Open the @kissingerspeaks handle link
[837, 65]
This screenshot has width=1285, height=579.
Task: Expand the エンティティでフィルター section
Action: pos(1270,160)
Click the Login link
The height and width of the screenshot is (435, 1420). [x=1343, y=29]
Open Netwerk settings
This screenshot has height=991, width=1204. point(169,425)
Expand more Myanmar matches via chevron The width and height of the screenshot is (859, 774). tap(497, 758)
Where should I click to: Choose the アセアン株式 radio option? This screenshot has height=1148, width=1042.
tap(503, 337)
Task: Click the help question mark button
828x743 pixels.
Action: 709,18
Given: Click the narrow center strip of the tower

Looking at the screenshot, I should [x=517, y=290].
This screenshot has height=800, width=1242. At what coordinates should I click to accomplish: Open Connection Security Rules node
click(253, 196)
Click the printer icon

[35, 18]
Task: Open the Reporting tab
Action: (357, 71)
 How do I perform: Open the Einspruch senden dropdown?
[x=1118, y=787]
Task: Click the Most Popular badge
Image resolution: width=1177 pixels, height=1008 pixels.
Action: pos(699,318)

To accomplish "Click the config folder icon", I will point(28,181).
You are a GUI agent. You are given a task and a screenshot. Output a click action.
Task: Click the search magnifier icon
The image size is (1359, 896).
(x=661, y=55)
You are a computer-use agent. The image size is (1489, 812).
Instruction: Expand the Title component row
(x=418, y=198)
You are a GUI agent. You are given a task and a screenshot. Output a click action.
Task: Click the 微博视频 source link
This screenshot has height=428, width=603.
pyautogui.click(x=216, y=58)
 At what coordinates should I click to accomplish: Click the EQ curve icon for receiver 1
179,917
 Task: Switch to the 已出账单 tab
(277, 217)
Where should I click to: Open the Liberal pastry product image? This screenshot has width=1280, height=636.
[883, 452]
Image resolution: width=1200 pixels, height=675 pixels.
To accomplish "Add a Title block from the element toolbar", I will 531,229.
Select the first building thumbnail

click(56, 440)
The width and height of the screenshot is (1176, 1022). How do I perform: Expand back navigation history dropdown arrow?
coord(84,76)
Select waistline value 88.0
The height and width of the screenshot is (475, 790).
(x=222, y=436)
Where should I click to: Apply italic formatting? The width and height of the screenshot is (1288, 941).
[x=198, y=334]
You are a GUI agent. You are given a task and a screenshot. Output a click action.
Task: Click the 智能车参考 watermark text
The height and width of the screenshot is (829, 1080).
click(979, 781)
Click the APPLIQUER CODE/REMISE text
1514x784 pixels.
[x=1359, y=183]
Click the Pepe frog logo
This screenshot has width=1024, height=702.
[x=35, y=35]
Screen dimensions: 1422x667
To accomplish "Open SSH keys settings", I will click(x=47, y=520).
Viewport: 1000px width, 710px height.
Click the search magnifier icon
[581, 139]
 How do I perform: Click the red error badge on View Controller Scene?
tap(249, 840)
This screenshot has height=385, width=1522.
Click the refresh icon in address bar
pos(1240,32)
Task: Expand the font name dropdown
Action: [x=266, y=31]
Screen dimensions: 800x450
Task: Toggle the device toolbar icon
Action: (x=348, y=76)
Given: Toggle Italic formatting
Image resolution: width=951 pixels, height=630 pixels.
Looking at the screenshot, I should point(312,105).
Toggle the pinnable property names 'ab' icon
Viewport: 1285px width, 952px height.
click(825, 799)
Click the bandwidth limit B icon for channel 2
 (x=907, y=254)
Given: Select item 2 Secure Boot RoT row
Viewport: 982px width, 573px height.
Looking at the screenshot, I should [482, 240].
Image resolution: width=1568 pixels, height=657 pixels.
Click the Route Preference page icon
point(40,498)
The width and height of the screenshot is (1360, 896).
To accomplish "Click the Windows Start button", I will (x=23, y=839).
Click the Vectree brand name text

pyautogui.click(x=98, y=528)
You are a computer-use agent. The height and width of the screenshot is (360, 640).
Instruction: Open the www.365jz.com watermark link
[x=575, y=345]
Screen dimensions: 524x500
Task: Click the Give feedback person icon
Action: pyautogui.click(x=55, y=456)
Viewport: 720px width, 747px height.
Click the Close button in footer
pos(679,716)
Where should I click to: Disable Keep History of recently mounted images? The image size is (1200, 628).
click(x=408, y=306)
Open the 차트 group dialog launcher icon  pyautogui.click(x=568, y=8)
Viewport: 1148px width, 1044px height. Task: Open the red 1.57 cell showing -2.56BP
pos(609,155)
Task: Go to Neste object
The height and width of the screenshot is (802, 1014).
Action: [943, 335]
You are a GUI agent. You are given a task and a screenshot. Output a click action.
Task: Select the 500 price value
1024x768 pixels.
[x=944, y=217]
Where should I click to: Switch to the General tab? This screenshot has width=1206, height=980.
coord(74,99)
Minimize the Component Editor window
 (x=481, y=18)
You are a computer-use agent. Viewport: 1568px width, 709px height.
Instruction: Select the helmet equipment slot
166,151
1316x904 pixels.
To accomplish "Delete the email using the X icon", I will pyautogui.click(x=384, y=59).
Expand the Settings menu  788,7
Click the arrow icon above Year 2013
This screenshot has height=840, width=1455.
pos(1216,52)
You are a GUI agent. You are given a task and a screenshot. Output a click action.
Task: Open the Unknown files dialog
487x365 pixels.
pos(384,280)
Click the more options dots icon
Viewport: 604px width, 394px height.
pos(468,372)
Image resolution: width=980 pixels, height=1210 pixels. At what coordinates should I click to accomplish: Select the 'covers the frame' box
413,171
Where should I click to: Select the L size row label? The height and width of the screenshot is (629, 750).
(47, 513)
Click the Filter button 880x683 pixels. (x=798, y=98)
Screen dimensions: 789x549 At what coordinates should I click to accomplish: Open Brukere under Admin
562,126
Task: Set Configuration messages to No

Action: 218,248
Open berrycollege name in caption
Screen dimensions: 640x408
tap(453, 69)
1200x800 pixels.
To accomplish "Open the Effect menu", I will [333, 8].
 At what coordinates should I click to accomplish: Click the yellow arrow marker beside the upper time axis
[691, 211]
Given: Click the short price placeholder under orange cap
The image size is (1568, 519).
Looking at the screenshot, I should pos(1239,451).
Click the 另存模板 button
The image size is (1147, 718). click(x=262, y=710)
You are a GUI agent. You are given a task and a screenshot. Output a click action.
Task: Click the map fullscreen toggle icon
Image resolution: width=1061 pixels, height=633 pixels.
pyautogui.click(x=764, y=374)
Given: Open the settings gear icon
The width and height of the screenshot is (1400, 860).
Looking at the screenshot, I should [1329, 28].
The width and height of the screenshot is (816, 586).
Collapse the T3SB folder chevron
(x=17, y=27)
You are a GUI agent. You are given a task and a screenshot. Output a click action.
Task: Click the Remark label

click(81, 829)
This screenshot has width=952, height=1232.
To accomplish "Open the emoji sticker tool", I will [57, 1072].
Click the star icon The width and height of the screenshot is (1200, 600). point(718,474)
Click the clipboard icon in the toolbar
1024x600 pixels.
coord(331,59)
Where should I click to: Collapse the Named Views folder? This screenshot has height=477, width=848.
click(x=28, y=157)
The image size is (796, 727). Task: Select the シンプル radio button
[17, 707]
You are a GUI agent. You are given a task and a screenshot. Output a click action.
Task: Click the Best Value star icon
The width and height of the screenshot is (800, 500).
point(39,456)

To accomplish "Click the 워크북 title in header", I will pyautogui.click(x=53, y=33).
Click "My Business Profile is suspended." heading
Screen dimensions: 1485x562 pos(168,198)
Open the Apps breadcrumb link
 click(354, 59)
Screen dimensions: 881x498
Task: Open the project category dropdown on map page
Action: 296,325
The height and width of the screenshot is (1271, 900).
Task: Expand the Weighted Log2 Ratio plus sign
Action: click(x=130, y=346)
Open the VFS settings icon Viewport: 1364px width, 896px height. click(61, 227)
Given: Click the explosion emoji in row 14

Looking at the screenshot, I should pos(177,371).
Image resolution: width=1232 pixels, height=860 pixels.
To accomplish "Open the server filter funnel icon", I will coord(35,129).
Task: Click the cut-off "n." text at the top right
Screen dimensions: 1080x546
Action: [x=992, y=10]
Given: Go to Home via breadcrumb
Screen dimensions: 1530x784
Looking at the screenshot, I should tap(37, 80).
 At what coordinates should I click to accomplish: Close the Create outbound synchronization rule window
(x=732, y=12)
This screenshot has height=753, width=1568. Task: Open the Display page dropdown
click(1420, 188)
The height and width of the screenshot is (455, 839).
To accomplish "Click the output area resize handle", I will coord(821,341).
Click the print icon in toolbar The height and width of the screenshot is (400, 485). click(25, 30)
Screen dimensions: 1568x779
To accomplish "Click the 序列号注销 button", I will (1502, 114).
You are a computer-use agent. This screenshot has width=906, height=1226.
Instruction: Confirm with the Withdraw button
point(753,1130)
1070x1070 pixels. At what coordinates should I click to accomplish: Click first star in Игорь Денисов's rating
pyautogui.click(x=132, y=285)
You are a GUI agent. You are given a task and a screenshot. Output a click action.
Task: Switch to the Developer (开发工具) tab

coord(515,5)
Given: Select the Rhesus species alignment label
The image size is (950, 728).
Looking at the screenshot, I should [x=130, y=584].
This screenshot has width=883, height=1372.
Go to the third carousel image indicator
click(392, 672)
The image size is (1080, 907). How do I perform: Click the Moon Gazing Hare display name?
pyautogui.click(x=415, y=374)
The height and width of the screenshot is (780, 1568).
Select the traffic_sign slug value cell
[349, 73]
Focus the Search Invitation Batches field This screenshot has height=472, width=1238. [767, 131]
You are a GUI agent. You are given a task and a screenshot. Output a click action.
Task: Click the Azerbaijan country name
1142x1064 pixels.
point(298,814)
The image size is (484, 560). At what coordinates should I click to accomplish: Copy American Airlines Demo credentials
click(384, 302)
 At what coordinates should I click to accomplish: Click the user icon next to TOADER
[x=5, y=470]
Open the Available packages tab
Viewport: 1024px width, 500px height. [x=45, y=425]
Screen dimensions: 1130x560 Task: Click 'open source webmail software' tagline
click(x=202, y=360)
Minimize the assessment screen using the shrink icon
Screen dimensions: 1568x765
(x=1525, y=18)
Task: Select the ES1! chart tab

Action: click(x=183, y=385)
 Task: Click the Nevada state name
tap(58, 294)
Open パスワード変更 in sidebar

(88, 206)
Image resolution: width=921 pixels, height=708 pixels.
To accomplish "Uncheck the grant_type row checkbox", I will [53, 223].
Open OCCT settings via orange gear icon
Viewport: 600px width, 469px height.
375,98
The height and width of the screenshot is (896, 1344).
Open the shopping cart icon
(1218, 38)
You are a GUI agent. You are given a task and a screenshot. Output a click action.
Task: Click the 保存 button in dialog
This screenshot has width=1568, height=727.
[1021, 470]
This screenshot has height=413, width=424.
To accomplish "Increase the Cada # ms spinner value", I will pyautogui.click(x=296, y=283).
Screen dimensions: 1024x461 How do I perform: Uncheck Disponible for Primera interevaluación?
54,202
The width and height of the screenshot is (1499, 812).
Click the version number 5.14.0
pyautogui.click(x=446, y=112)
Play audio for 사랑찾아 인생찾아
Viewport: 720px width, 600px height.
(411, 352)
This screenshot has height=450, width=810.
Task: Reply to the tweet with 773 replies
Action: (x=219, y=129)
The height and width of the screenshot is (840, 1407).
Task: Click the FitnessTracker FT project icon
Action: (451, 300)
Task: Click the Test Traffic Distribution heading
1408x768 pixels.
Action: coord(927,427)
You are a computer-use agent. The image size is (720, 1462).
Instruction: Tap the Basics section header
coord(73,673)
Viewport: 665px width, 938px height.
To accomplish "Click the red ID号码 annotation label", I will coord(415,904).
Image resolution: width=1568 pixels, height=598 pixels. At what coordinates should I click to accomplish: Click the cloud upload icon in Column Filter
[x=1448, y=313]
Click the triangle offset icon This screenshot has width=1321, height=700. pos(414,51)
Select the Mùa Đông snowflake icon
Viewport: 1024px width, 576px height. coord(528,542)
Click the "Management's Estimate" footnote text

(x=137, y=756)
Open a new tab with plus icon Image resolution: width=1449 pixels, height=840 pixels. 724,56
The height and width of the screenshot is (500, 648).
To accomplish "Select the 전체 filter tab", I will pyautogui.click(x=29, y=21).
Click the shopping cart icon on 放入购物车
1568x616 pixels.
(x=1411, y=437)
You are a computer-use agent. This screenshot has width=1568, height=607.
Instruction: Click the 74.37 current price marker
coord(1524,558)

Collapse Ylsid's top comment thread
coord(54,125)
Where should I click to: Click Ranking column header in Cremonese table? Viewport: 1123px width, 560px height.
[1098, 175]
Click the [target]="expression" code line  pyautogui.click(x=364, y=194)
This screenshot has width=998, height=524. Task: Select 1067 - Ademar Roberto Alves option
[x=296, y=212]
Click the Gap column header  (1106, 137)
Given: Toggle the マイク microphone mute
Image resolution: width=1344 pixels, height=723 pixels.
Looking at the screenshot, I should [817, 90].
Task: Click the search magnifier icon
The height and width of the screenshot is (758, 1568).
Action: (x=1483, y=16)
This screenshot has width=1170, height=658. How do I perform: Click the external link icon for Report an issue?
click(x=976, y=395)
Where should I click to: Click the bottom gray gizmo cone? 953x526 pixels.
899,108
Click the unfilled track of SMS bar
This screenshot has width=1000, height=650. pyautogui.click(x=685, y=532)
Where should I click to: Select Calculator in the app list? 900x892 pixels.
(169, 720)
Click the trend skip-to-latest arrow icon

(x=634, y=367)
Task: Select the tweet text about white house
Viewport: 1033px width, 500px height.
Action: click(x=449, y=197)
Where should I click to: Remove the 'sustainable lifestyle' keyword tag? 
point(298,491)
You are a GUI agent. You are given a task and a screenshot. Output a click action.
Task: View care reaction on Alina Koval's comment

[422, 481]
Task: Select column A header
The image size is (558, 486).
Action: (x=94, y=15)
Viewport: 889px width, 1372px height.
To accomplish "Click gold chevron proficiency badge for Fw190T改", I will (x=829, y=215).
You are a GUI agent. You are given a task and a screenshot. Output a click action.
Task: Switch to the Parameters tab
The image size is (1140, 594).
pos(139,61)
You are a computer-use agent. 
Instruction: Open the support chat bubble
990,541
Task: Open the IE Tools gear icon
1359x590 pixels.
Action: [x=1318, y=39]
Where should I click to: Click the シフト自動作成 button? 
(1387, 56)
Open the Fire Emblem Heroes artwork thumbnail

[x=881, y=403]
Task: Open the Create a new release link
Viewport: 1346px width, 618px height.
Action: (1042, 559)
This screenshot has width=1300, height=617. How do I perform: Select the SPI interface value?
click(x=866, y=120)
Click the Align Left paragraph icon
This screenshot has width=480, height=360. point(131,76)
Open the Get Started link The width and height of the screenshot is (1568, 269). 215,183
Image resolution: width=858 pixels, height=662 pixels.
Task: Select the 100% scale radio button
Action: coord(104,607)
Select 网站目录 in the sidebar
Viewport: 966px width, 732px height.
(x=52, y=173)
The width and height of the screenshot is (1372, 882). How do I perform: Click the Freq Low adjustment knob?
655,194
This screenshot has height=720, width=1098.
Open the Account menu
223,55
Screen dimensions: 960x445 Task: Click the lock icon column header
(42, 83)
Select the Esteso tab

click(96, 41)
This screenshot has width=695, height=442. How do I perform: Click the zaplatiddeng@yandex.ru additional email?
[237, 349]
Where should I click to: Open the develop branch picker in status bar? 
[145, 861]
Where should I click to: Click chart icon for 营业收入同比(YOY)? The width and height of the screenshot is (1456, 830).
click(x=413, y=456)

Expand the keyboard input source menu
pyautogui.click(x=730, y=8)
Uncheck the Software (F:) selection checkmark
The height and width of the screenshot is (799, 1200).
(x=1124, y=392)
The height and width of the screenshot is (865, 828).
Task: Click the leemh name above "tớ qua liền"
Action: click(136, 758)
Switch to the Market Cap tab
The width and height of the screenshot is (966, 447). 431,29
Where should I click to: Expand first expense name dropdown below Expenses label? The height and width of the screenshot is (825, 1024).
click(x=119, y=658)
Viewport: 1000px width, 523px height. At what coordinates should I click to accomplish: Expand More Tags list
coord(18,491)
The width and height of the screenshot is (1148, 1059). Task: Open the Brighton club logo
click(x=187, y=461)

### Problem details
For the listing above, print only the lines starting at the line containing "The image size is (484, 560)." and ending at the line containing "Play audio for 사랑찾아 인생찾아", exactly, both included.

### Exercise response
The image size is (484, 560). At what coordinates should I click to accomplish: Copy American Airlines Demo credentials
click(384, 302)
 At what coordinates should I click to accomplish: Click the user icon next to TOADER
[x=5, y=470]
Open the Available packages tab
Viewport: 1024px width, 500px height. [x=45, y=425]
Screen dimensions: 1130x560 Task: Click 'open source webmail software' tagline
click(x=202, y=360)
Minimize the assessment screen using the shrink icon
Screen dimensions: 1568x765
(x=1525, y=18)
Task: Select the ES1! chart tab

Action: click(x=183, y=385)
 Task: Click the Nevada state name
tap(58, 294)
Open パスワード変更 in sidebar

(88, 206)
Image resolution: width=921 pixels, height=708 pixels.
To accomplish "Uncheck the grant_type row checkbox", I will [53, 223].
Open OCCT settings via orange gear icon
Viewport: 600px width, 469px height.
375,98
The height and width of the screenshot is (896, 1344).
Open the shopping cart icon
(1218, 38)
You are a GUI agent. You are given a task and a screenshot. Output a click action.
Task: Click the 保存 button in dialog
This screenshot has width=1568, height=727.
[1021, 470]
This screenshot has height=413, width=424.
To accomplish "Increase the Cada # ms spinner value", I will pyautogui.click(x=296, y=283).
Screen dimensions: 1024x461 How do I perform: Uncheck Disponible for Primera interevaluación?
54,202
The width and height of the screenshot is (1499, 812).
Click the version number 5.14.0
pyautogui.click(x=446, y=112)
Play audio for 사랑찾아 인생찾아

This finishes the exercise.